A Boeing está contratando cerca de 100 a 140 trabalhadores de fábrica por semana para sustentar a Linha Norte, em Seattle, ligada ao jato 737 MAX. A medida visa substituir aposentados e reforçar a produção, sem divulgar números oficiais de vagas disponíveis.
A reportagem aponta que a contratação ocorre à medida que a Boeing busca taxas de produção mais altas e o suporte a novos modelos.
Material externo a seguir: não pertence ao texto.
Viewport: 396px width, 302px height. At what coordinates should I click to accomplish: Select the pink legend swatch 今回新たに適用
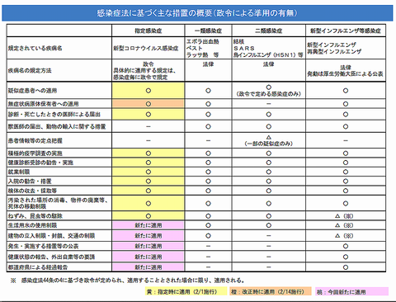(x=352, y=291)
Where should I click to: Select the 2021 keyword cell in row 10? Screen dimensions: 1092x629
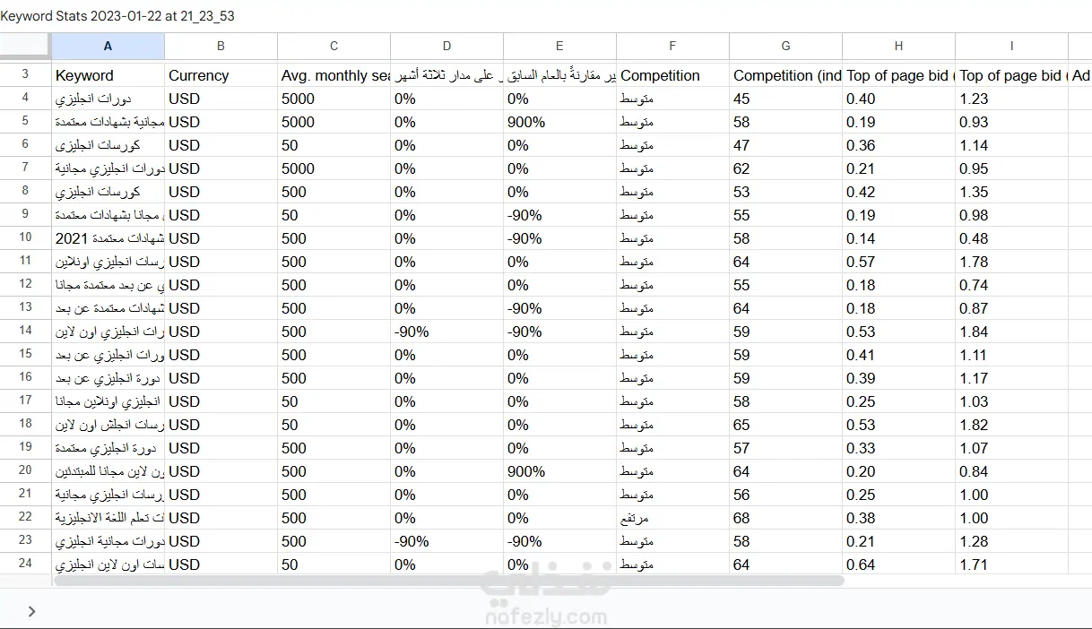click(x=108, y=238)
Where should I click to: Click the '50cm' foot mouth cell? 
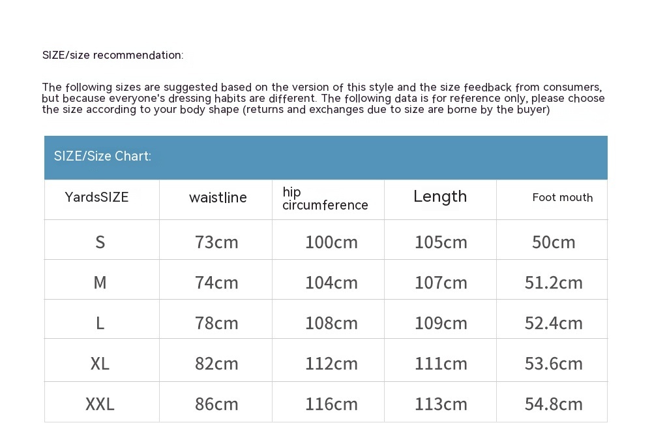tap(554, 242)
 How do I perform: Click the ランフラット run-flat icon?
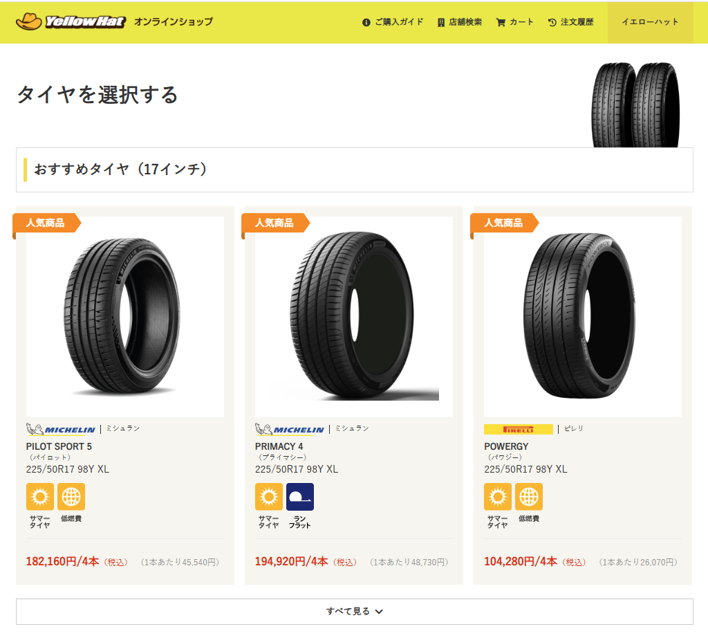tap(300, 497)
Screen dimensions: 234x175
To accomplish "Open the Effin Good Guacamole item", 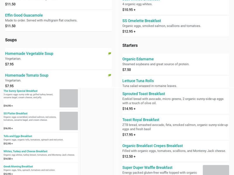I will pos(24,15).
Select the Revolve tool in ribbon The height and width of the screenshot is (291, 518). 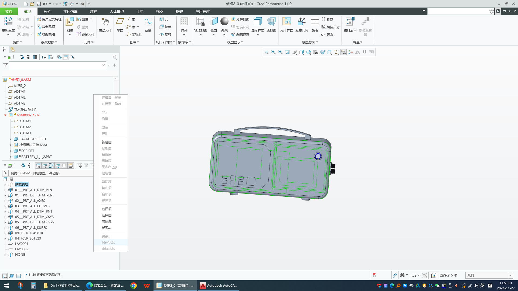pyautogui.click(x=166, y=34)
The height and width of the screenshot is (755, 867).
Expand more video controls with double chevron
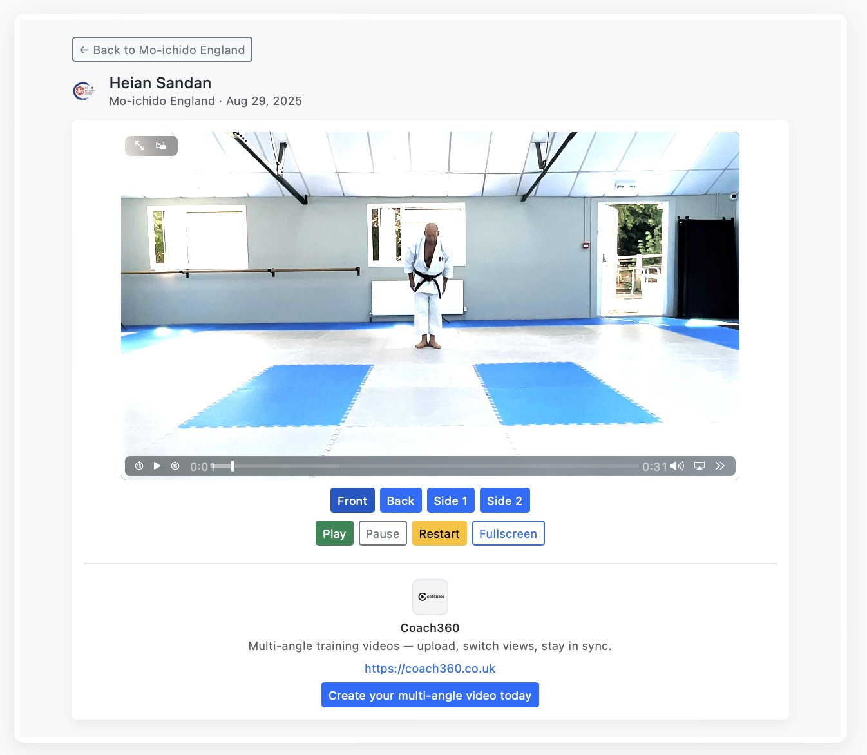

O esforço envolve a linha de produção de corredor único do 737 MAX e tarefas logísticas para manter o fluxo de peças e ferramental.
Segundo lideranças sindicais, o quadro de trabalhadores sindicalizados na região do noroeste do Pacífico já passa de 34.000 e segue em evolução. A IAM informou que o total de filiados está aumentando conforme entram novos funcionários.
A empresa também precisa atender à produção do jato de grande porte 777X, que ainda não recebeu certificação, além de manter o ritmo com novas contratações para substituir quem se aposentou. O objetivo é manter a capacidade produtiva.
Na região de Puget Sound, a mão de obra aeroespacial passou por quedas recentes e vem se recuperando. O estado de Washington registrou queda de empregos em 2020, mas houve recuperação, com números ascendentes em 2024 e 2025, segundo dados estaduais.
Mercado industrial aeroespacial enfrenta demanda por aeronaves mais eficientes, impulsionada por setores de defesa, espacial e pelo boom de encomendas de companhias aéreas. O cenário geopolítico mundial aumenta a necessidade de produção estável.
A Honeywell Aerospace prevê ampliar o quadro de quatro dígitos este ano, com mais de 1.200 vagas em engenharia e fabricação por causa de crescimento em serviços pós-venda, defesa e espacial, segundo a direção de RH.
A demanda por trabalhadores de fábrica da Boeing, no momento, ainda é menor que os patamares de 2023 e 2024, quando houve contratação agressiva. A perspectiva é de rampas sustentadas, caso a economia e os pedidos se mantenham estáveis.
Jon Holden, vice-presidente de treinamento e aprendizagem do IAM, afirma que o interesse por vagas cresce com a expansão em Puget Sound e na empresa. O sindicalista cita a importância de ferramental, transporte e logística para a produção.